My aunts general health had been declining gradually over many months and by December 2017 it was becoming obvious that the decline was progressing more rapidly and that she was reaching the end of her life. I was very frightened about how we would cope and where we would get support, as it had not been forthcoming. Throughout January and February we made several requests for home visits from the GP. Two were turned down but medication prescribed. On one occasion I threatened to call an ambulance after which they agreed to come out. I tried, and managed, to make contact with a nurse from the Christie Hospital who was a specialist in dementia care. She visited us at home and advised us about palliative care services in our area, she tried to contact our GP Practice by phone but she was not able to speak to a doctor directly.

On the 25th of February my aunt was visited by a friend who was shocked at her decline, and having just lost her husband and having been provided with palliative care services, she offered advice on what to do. The next day we contacted the practice and asked for a home visit, to have continuing healthcare funding fast tracked, a statement of intent and a do not resuscitate order put in place. The surgery sent a trainee who said she would go back to speak to the practise doctors, and contact the district nurses and community occupational therapist. Seven days later our care company contacted a community occupational therapist who visited within an hour and ordered a bed, hoist and sliding sheets. Eight days later the doctor was due back to complete the statement of intent but was off sick so we were asked to wait another two days. After ten days the doctor returned and completed the statement of intent and informed us they had made a referral to the district nurse.
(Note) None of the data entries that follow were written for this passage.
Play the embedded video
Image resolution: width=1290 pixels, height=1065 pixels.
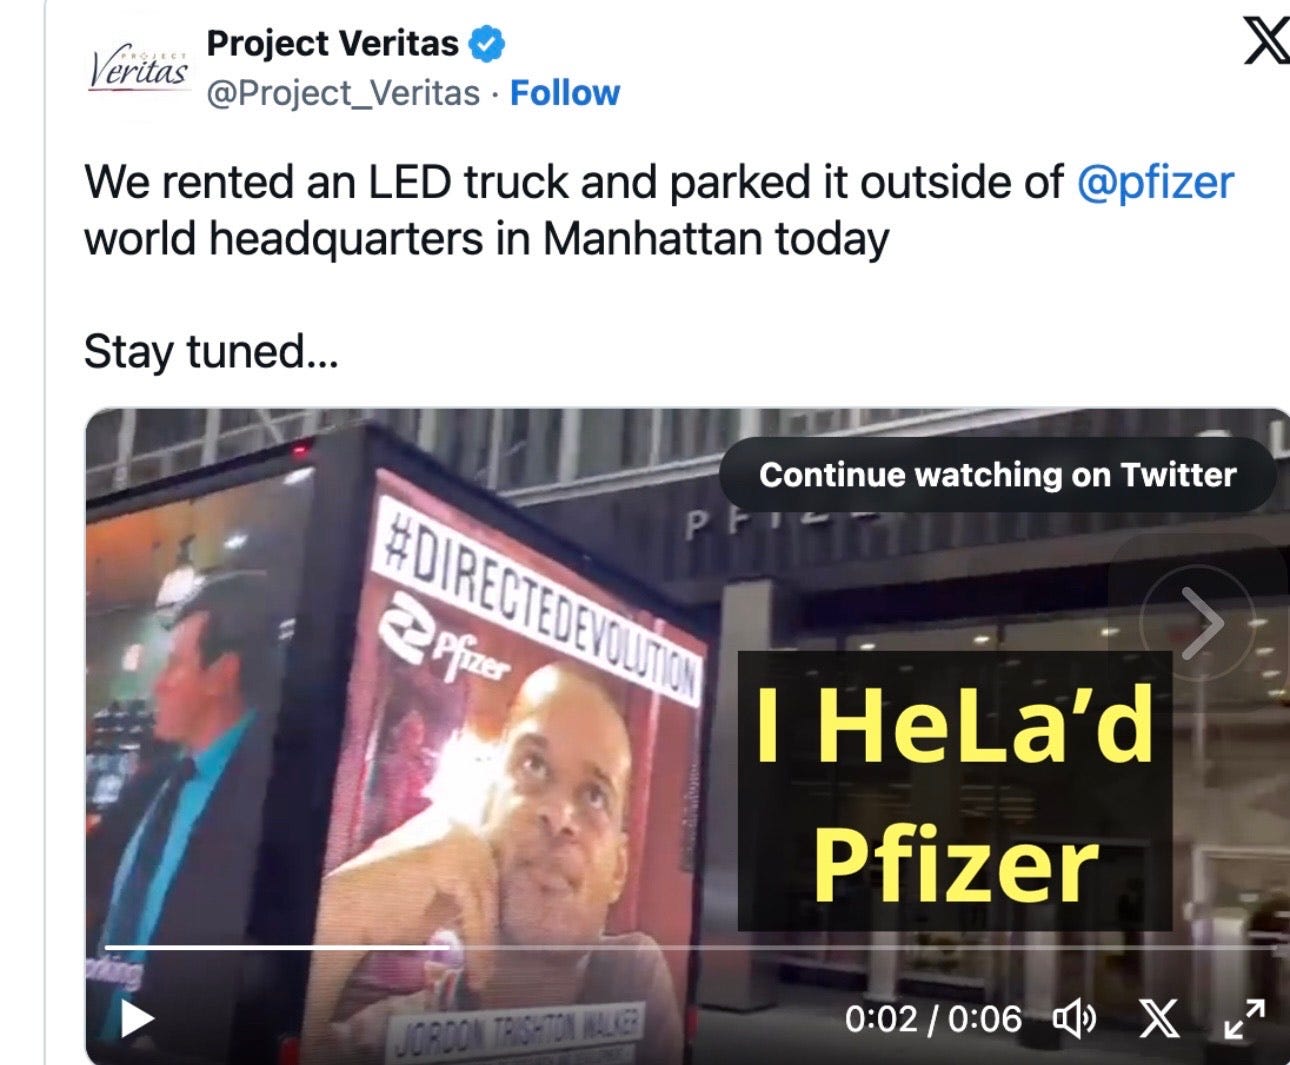coord(137,1019)
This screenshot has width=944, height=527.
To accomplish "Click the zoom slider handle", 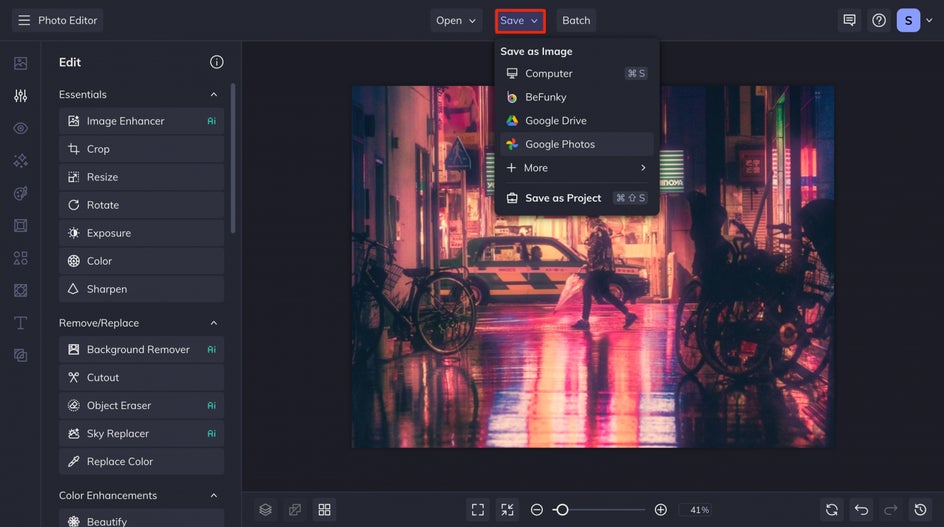I will [x=562, y=510].
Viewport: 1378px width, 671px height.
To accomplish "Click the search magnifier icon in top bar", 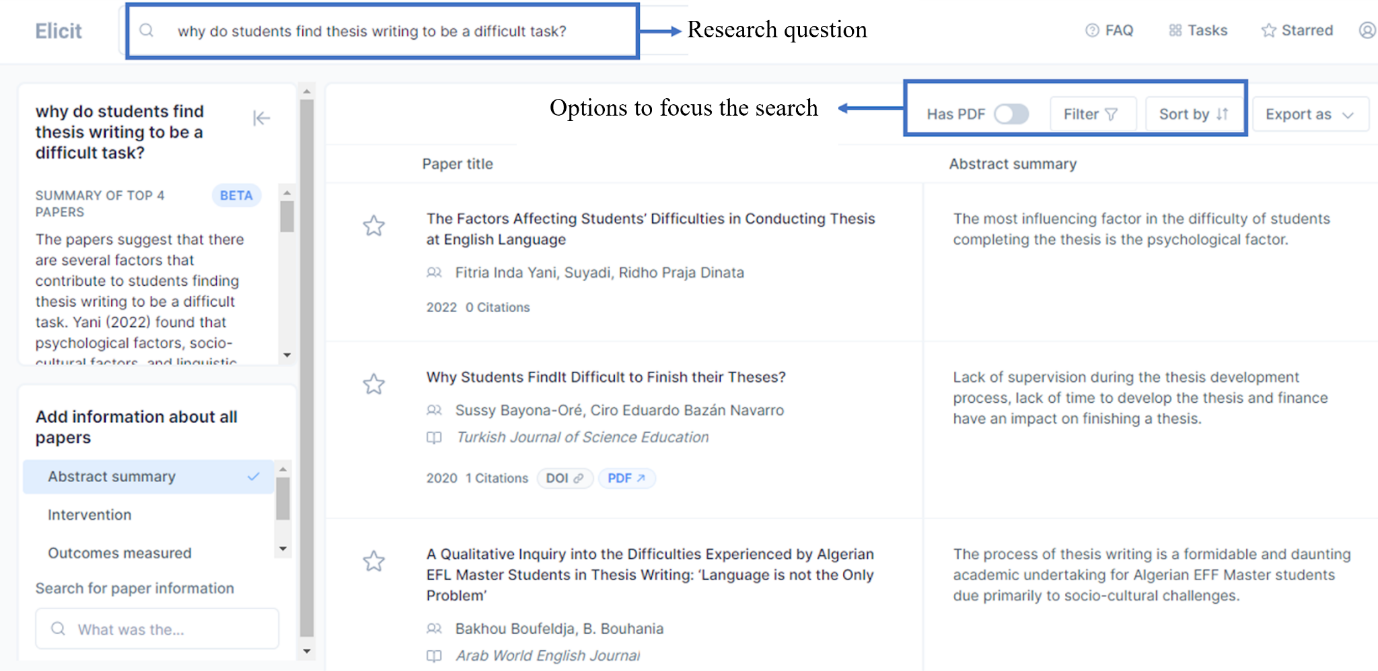I will coord(147,31).
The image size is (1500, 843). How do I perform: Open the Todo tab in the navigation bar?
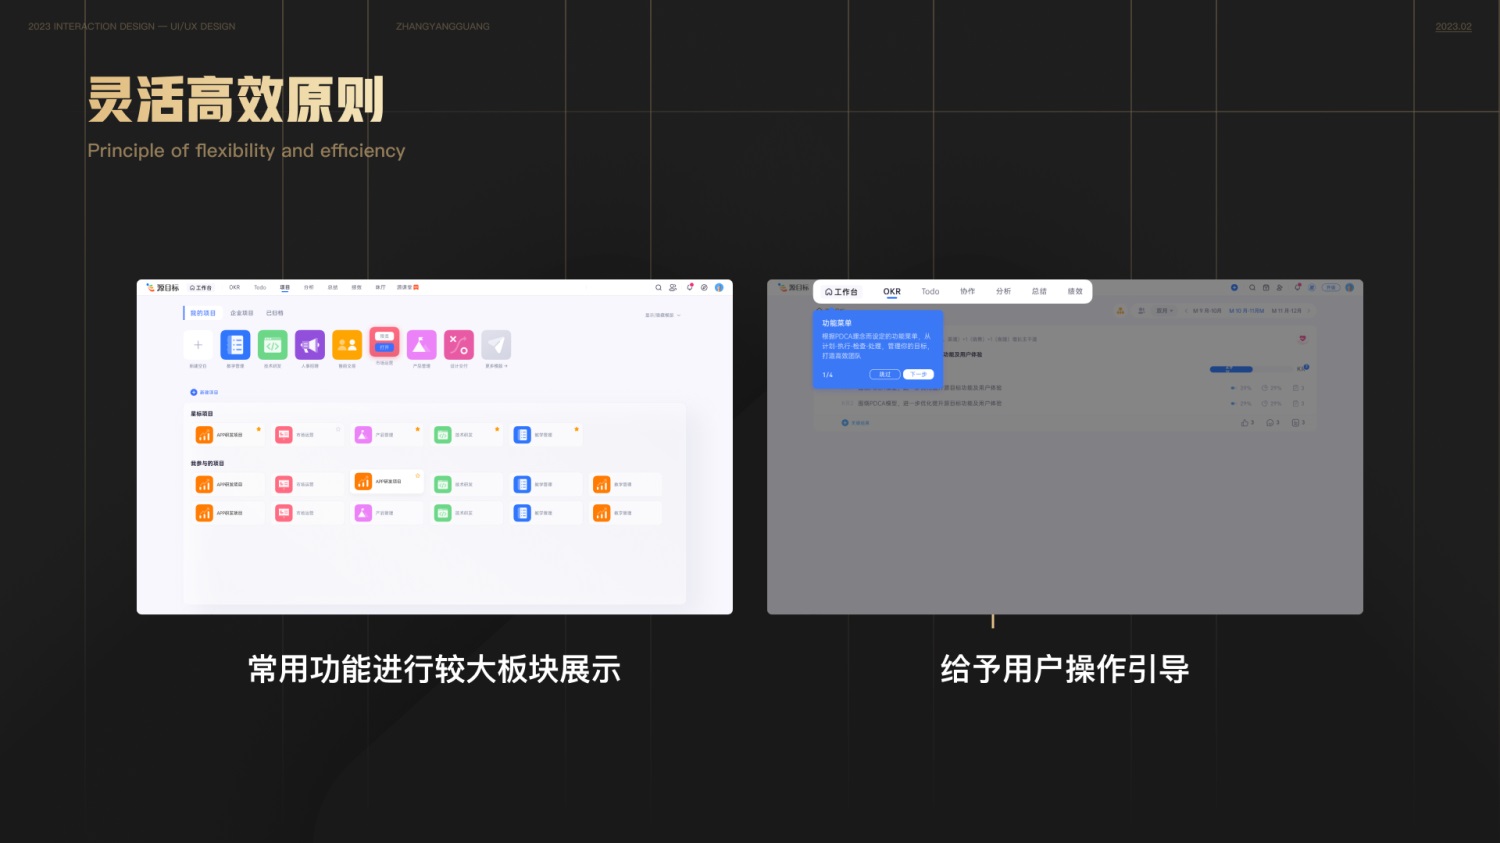[x=930, y=291]
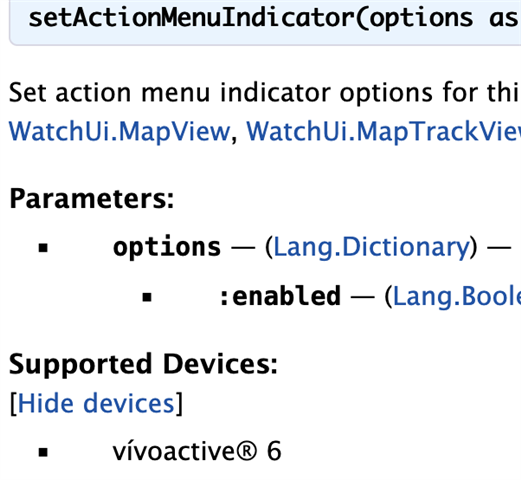Collapse the list via Hide devices
521x480 pixels.
(96, 403)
After fifteen days we had to contact the district nurses ourselves and were told that they had not received a referral after all. Once I had explained the situation they arrived within the hour and also said they were contacting a Macmillan nurse and the palliative care team. The district nurses completed the continuing healthcare forms and the Macmillan nurse visited, arranged with the GP to change the morphine to transdermal patches and to prescribe modazolam for her anxiety and restlessness. The palliative care team visited regularly, phoning us at the start of each shift to check we were okay and reinforcing that we should contact them at any time if she needed medication or we had any worries.

Twenty one days after we asked our GP for help with my aunts worsening condition she died. The care and compassion from the palliative care team was exemplary and always prompt. After my aunt died they talked us through the process, checked our statement of intents prior to the doctor visiting and discussed funeral director plans with us.

Change is Needed

Putting aside the details of every single battle and looking at the overall picture there were three main areas of practise that I believe need radical change:
1) Communication- This should be a two way process, as listening can be more important than talking and the language we use is also important, it should be appropriate to the individual situation.
2) Respecting and valuing family carers – Unpaid, often family, carers are the key workers and the care coordinators, they hold the most knowledge about the person with dementia, and spend the most time with them observing, noting changes and adapting with them as their dementia progresses. This experience and knowledge should be valued.
3) Planning – Forward planning can save everyone time, money and distress. Crisis management limits options leading to poor decisions and poor quality of care. There are no opportunities for blue sky thinking in these situations.